■ Data supplied
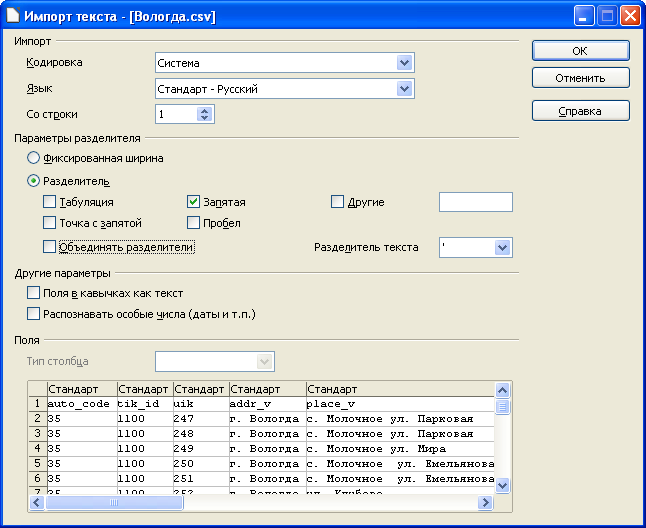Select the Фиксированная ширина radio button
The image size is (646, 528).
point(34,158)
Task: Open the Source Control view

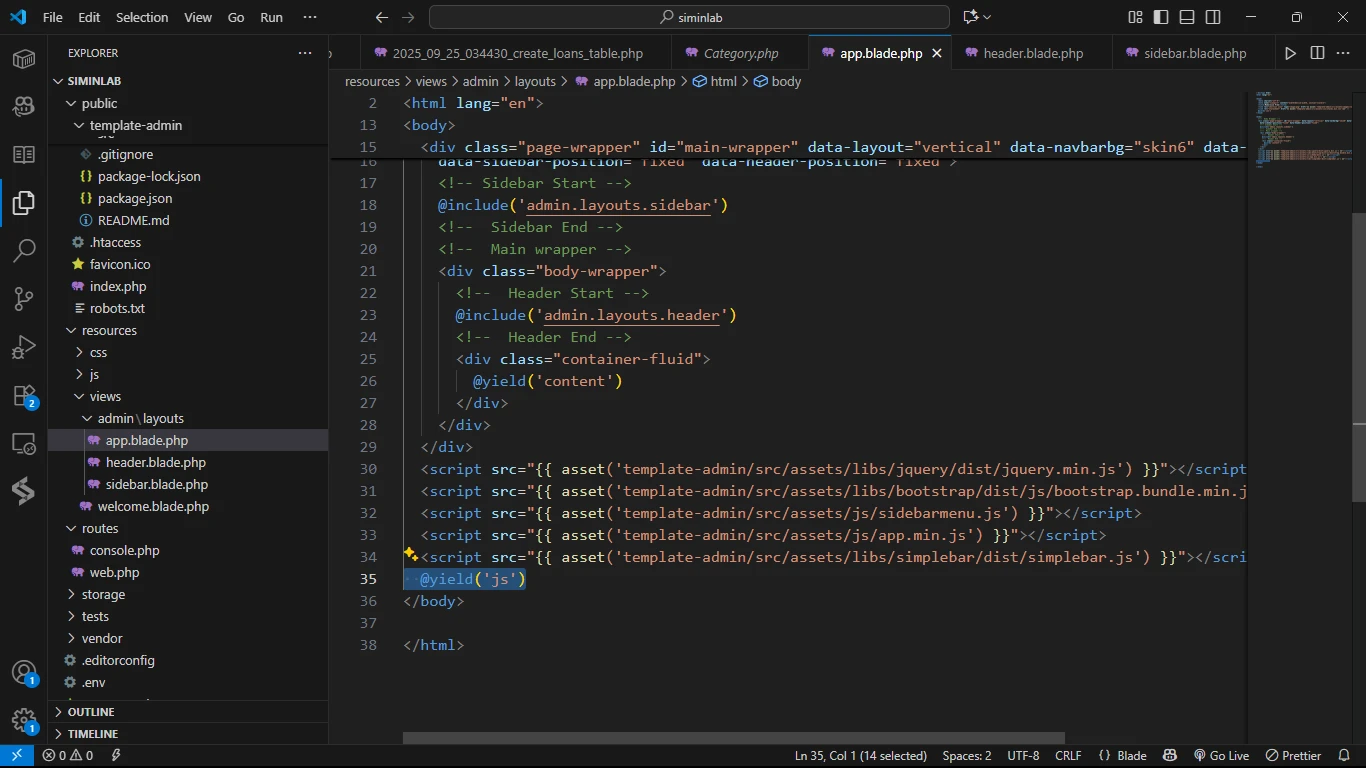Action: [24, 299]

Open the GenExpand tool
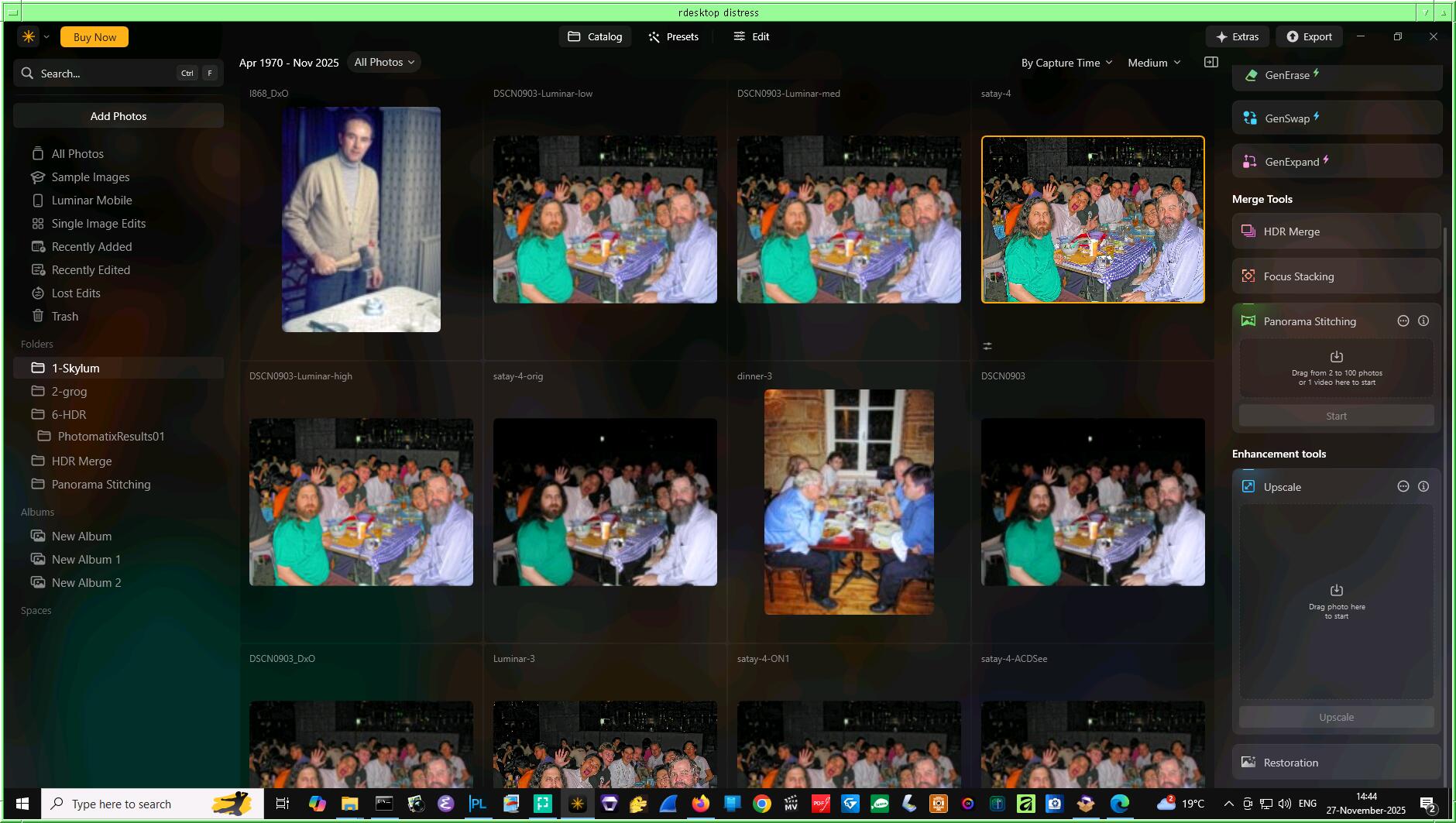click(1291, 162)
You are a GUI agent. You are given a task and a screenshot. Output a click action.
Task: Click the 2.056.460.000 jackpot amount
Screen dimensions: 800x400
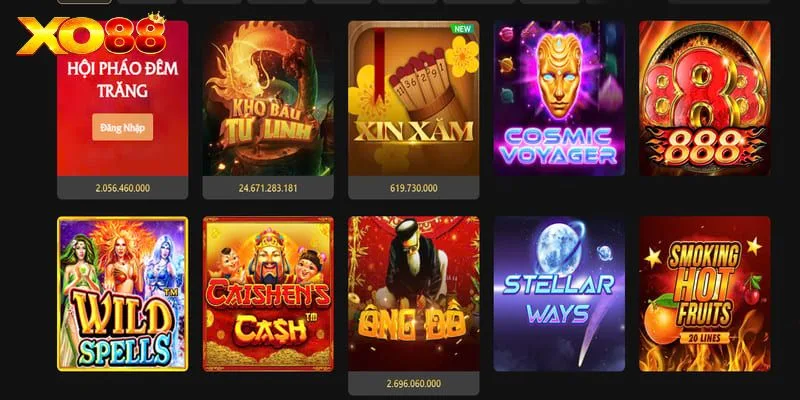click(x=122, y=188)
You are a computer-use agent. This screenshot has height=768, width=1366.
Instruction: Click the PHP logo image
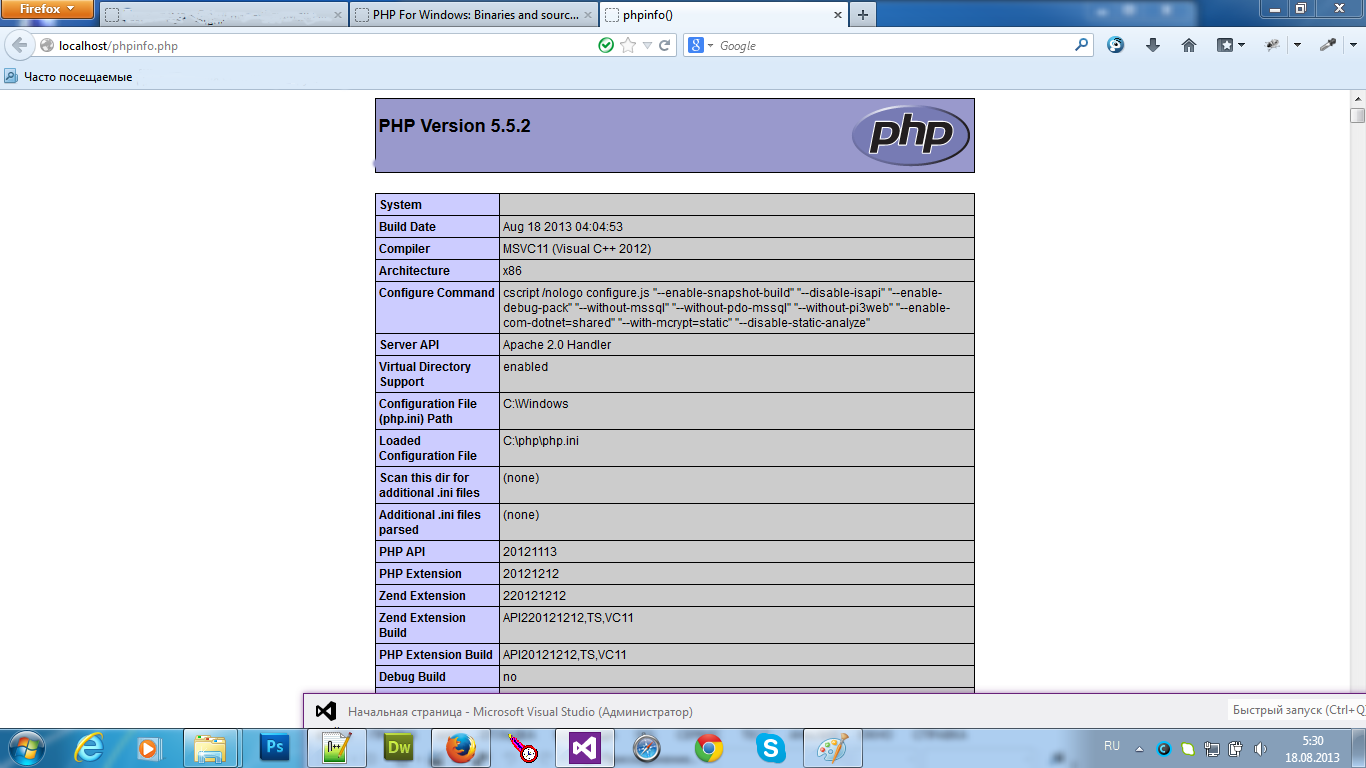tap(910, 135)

■ Task goal
Leave the pictures aside. Set down exactly the lines from the one with "You are a computer-use" through the final line of the listing above.

■ Response to the task
You are a computer-use agent. This screenshot has height=768, width=1366.
Instruction: Click the PHP logo image
tap(910, 135)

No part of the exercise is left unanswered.